A/N: Don't really know what to say other than thank you for the praise and feedback. Hope you like this chapter.
Back at Kyla's house:
"So how did it go?" I roll my eyes as Kyla jumps me as soon as I enter her room and close the door.
"Fine. We bought a couple of dresses. I don't know what more did you expect to get out of a short shopping trip. It's not like it's going to heal a 3 year long rift between us." I say exasperated. Kyla crosses her arms in a huff.

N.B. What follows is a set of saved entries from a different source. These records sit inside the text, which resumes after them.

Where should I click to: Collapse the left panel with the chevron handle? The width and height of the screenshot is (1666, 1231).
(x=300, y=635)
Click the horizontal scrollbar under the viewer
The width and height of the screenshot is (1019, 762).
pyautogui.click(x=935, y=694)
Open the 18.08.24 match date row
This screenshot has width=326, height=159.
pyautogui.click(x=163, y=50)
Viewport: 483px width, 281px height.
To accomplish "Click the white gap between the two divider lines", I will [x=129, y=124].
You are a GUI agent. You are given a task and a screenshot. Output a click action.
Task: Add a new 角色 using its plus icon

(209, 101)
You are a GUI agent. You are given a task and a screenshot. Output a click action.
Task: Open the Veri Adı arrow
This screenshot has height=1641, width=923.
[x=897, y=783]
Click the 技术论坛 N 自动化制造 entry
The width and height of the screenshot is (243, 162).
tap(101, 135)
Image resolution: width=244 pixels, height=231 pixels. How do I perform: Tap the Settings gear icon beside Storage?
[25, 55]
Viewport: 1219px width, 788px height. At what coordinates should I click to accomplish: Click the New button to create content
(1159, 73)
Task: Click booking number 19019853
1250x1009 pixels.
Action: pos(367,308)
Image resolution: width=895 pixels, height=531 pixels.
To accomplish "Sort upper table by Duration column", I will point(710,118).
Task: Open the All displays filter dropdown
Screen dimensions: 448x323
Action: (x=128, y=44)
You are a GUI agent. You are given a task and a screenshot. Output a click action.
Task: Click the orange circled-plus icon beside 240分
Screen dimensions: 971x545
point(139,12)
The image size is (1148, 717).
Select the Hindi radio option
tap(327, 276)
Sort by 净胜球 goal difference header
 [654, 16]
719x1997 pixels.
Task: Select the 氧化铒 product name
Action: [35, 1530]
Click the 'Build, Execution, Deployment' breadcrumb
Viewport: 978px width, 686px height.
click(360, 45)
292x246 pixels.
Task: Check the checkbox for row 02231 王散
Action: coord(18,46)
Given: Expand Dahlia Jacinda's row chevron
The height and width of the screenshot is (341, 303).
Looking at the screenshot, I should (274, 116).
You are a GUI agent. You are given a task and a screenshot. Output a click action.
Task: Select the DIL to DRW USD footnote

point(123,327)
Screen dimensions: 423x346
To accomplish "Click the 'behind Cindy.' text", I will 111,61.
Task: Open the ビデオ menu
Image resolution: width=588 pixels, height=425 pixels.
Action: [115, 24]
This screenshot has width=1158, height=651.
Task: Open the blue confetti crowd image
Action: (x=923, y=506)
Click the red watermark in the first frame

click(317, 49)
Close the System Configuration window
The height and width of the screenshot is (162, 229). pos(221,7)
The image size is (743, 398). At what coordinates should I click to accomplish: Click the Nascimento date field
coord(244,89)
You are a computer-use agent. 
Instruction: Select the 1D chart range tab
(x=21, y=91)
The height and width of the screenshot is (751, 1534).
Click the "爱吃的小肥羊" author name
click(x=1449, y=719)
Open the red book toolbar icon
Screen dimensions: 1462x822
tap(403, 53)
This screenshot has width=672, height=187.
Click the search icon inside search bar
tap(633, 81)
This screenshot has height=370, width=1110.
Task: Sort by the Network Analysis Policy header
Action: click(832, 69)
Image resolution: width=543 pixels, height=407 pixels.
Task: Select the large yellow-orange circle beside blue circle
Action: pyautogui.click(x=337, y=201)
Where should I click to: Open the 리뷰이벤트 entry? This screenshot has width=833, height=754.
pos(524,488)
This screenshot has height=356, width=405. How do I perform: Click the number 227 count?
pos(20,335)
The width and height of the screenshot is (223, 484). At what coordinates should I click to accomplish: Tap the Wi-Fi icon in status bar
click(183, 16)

"Well excuse me for trying to help." Kyla responds in a sarcastic manner.
"More like meddle." I mutter out which leads me to receive a glare from the Healer.
"Anyway, how's your stomach? I can give you another session if you want?" I shake my head at Kyla's question.
"I'm f..." I pause at the glower that Kyla sends me. "...the session you did earlier is enough for today." I amend. I watch as Kyla scrutinises me before sighing.
"Alright." She coincides. "Now what happened with this pneumonia incident you mentioned earlier?" I shuffle my feet at Kyla's query then lean my back against the wall with crossed arms.
"Katara and I had an argument during Waterbending practise...I fell in the water and didn't bother drying off...I just sat there till it got dark and then went to lean against a tree. I guess I passed out because I found myself back inside Suki's house when I woke up." I state uncomfortably at Kyla's hard stare.
"You stayed outside while you were soaking wet...on purpose..." I gaze down, knowing already what's on Kyla's mind. "Aang you...for spirits sake Aang! You promised me you would never do anything like that again!"
"Kyla I...!" I start but my words are quickly brushed aside.
"You promised!" I gulp and continue staring at the ground, not knowing what to say. "Look me in the eye." At Kyla's hard tone I slowly bring my eyes to hers. "Have you forgotten what you put me through the last time?!" I shake my head. "I was out of my mind with blind fear and the only thing that comforted me when you woke up properly was that you promised you'd never do it again. How on earth can I trust you?" I gulp again as my heart stabs with deep pain.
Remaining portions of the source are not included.